FEBBRAIO 2024 PAG. 20 - Con MEDPorts concretizziamo il Mediterraneo allargato
«Visto dalla prospettiva mediterranea il sistema portuale italiano è migliore di come spesso lo disegniamo. Riesce a raggiungere risultati importanti ma è un po’ frenato. Volendo trovare un’immagine adatta potremmo parlare di un’auto da seicento cavalli che non viaggia mai oltre la terza marcia. Dunque bisognerebbe impegnarsi per scalare e liberare il suo potenziale».
Pino Musolino, presidente del sistema portuale del Lazio guida da poco più di un anno MEDPorts, l’associazione dei porti del Mediterraneo, postazione privilegiata con cui comparare i diversi sistemi portuali che caratterizzano l’Europa.
Quale strategia sta portando avanti alla guida di quest’associazione?
Rappresentiamo circa 200 scali mediterranei, amministrati in modo variegato. Come priorità di questo mandato ci siamo prefissati un forte rilancio dell’azione e un progressivo aumento dei porti associati. Segnalo che tra i dieci nuovi arrivati dell’ultimo anno ci sono realtà appartenenti a paesi come Mauritania e Portogallo che pur non appartenendo geograficamente al Mediterraneo ne sono storicamente ed economicamente collegati. È anche sulla scorta di questa idea di Mediterraneo allargato che puntiamo ad allargarci anche la Medio Oriente, appena nell’area si ripresenteranno condizioni di maggiore stabilità politica.
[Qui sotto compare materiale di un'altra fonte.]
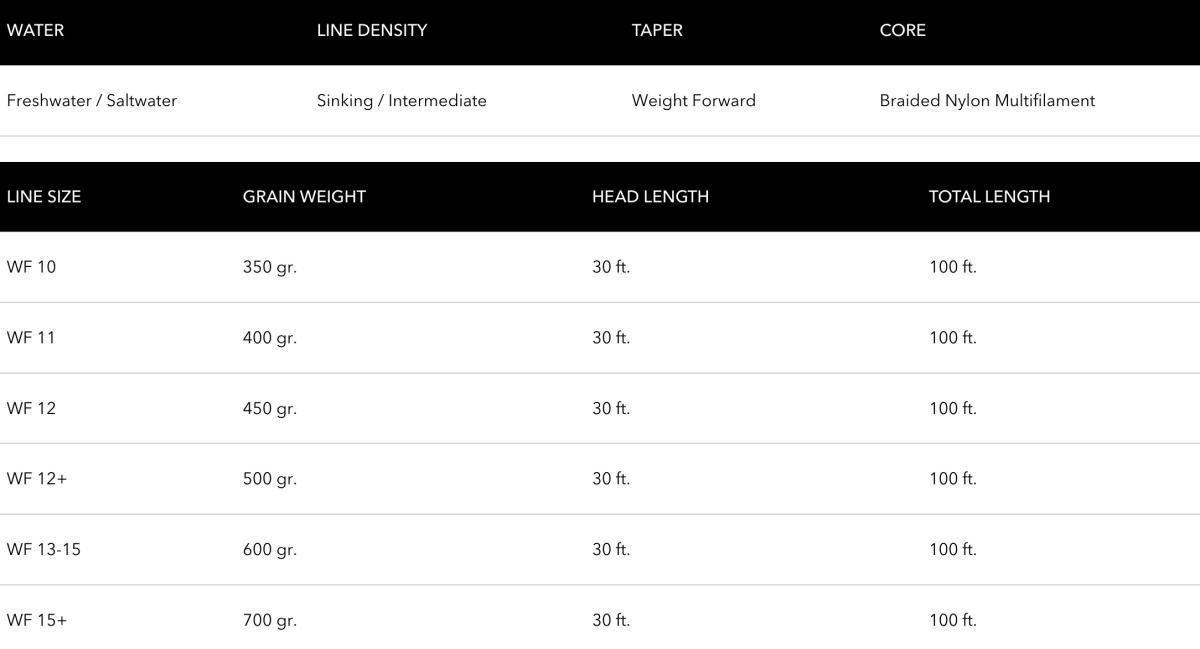Click the LINE SIZE table header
Cosa sta imparando da questa esperienza?
Per troppo tempo siamo stati influenzati da una visione troppo centrata sul Nord Europa che ha contribuito a falsare la visuale delle problematiche in gioco. Mentre eravamo distratti da Rotterdam, Amburgo o Anversa davanti alle nostre coste si sviluppavano realtà importanti come Tangermed, Alessandria, Aqaba, il sistema portuale tunisino che hanno ridefinito il concetto di competitività all’interno del bacino mediterraneo. Ed è questa la situazione con cui l’Italia deve fare necessariamente i conti. Dobbiamo prendere consapevolezza di quelle che sono le nostre potenzialità all’interno di un ambito più complesso di collaborazione internazionale. Quale periodo migliore del presente con due italiani che guidano MEDPorts ed ESPO, rispettivamente le associazioni degli scali del Mediterraneo e dell’Europa unita.
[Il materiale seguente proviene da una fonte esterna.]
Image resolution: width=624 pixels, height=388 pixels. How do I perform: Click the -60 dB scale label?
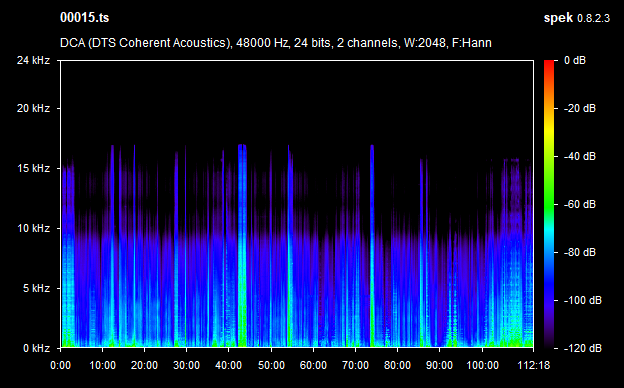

Su quali direttrici costruire questa nuova visione?
Intanto studiando le caratteristiche intrinseche ai vari modelli organizzativi. Nel Nord Europa vige un sistema “anseatico”, con al centro la gestione della città ; nel Mediterraneo c’è una visione più centrista maggiormente legata alla storia del singolo paese. E dall’osservatorio di MEDPorts non posso che spezzare una lancia a favore del nostro sistema. In un momento storico delicato come quello che stiamo vivendo i porti italiani possono portare un contributo fondamentale nell’ambito della transizione ecologica ed energetica, sostenendo al meglio la nostra economia. Purché si cominci a ragionare come un sistema che deve andare nella stessa direzione. Sul “cold ironing” e altri interventi infrastrutturali, quelli che possono portate ricchezza e lavoro registriamo lungaggini burocratiche che, oggettivamente, non sono imputabili ai porti in sé ma ad un contesto che non ci permette di “scalare le marce”.
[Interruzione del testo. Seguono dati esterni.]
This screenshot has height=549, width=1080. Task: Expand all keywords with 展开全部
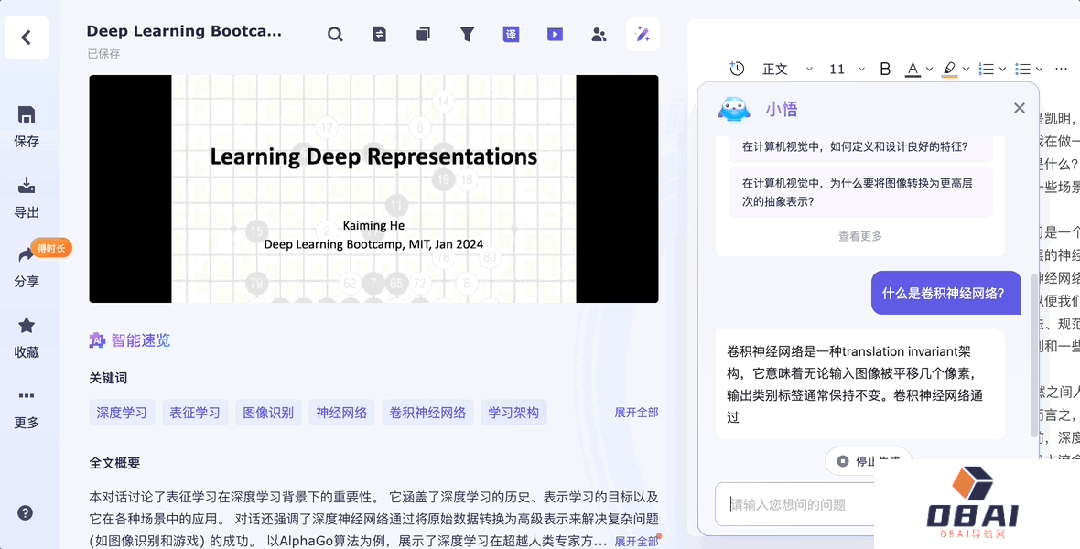tap(636, 412)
Qual è la situazione della portualità italiana oggigiorno?
Nei momenti critici il sistema ha dimostrato di funzionare anche se, sotto l’aspetto amministrativo, ci troviamo in mezzo al guado: in fondo la riforma Delrio non è mai stata portata a compimento. Dei dieci punti del piano strategico nazionale legato alla riforma ne sono stati portati a casa solo due. Ed è poco. Senza contare che il rimanente non è stato nemmeno sottoposto a verifica in termini di validità rispetto ai nuovi problemi emersi in questi anni. Personalmente credo serva un chiaro indirizzo nazionale da affidare alla conferenza dei presidenti che, sulla carta, dovrebbe coordinare le politiche. Oltre alla possibilità di poter dialogare in modo efficace con gli enti locali. Non esiste che il comune debba decidere dove si debba posizionare una bitta, una gru o un faro.